▶ What this task involves
Since each line must match the original, copy out the records with no differences at all.

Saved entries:
------------------------

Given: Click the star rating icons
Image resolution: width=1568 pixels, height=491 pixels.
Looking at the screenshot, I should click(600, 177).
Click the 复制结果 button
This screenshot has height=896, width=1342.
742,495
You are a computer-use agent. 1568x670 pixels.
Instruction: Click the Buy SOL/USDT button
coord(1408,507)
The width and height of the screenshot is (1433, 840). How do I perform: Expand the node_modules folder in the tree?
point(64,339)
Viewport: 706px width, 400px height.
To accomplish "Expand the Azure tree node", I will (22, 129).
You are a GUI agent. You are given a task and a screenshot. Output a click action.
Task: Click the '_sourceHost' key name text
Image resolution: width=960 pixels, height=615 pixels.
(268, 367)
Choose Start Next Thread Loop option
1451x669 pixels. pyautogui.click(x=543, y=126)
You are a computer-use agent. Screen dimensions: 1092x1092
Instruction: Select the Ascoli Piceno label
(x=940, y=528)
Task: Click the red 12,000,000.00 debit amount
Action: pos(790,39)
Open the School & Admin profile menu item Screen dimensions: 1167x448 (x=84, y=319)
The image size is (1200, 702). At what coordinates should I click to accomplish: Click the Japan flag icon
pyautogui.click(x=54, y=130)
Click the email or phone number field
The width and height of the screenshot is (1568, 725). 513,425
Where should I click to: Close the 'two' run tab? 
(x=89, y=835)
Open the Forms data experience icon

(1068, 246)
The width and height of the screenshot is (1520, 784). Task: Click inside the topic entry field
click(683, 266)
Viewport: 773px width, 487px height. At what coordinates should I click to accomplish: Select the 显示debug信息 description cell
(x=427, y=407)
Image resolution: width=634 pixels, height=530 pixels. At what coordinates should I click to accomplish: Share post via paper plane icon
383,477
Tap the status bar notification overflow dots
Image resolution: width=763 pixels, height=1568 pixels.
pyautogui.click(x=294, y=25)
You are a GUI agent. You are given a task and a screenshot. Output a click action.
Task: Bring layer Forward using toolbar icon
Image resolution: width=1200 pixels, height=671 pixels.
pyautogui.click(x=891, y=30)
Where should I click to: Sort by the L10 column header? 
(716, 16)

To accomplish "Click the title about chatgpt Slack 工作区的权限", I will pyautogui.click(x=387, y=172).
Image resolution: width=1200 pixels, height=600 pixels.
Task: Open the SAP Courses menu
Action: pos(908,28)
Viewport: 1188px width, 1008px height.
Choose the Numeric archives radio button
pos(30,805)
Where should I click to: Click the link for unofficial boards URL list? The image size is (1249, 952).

------------------------

▶ Solution to the exercise
Given: Click the star rating icons
Image resolution: width=1568 pixels, height=491 pixels.
Looking at the screenshot, I should click(600, 177).
Click the 复制结果 button
This screenshot has height=896, width=1342.
742,495
You are a computer-use agent. 1568x670 pixels.
Instruction: Click the Buy SOL/USDT button
coord(1408,507)
The width and height of the screenshot is (1433, 840). How do I perform: Expand the node_modules folder in the tree?
point(64,339)
Viewport: 706px width, 400px height.
To accomplish "Expand the Azure tree node", I will (22, 129).
You are a GUI agent. You are given a task and a screenshot. Output a click action.
Task: Click the '_sourceHost' key name text
Image resolution: width=960 pixels, height=615 pixels.
(268, 367)
Choose Start Next Thread Loop option
1451x669 pixels. pyautogui.click(x=543, y=126)
You are a computer-use agent. Screen dimensions: 1092x1092
Instruction: Select the Ascoli Piceno label
(x=940, y=528)
Task: Click the red 12,000,000.00 debit amount
Action: pos(790,39)
Open the School & Admin profile menu item Screen dimensions: 1167x448 (x=84, y=319)
The image size is (1200, 702). At what coordinates should I click to accomplish: Click the Japan flag icon
pyautogui.click(x=54, y=130)
Click the email or phone number field
The width and height of the screenshot is (1568, 725). 513,425
Where should I click to: Close the 'two' run tab? 
(x=89, y=835)
Open the Forms data experience icon

(1068, 246)
The width and height of the screenshot is (1520, 784). Task: Click inside the topic entry field
click(683, 266)
Viewport: 773px width, 487px height. At what coordinates should I click to accomplish: Select the 显示debug信息 description cell
(x=427, y=407)
Image resolution: width=634 pixels, height=530 pixels. At what coordinates should I click to accomplish: Share post via paper plane icon
383,477
Tap the status bar notification overflow dots
Image resolution: width=763 pixels, height=1568 pixels.
pyautogui.click(x=294, y=25)
You are a GUI agent. You are given a task and a screenshot. Output a click action.
Task: Bring layer Forward using toolbar icon
Image resolution: width=1200 pixels, height=671 pixels.
pyautogui.click(x=891, y=30)
Where should I click to: Sort by the L10 column header? 
(716, 16)

To accomplish "Click the title about chatgpt Slack 工作区的权限", I will pyautogui.click(x=387, y=172).
Image resolution: width=1200 pixels, height=600 pixels.
Task: Open the SAP Courses menu
Action: pos(908,28)
Viewport: 1188px width, 1008px height.
Choose the Numeric archives radio button
pos(30,805)
Where should I click to: Click the link for unofficial boards URL list? The image size is (1249, 952).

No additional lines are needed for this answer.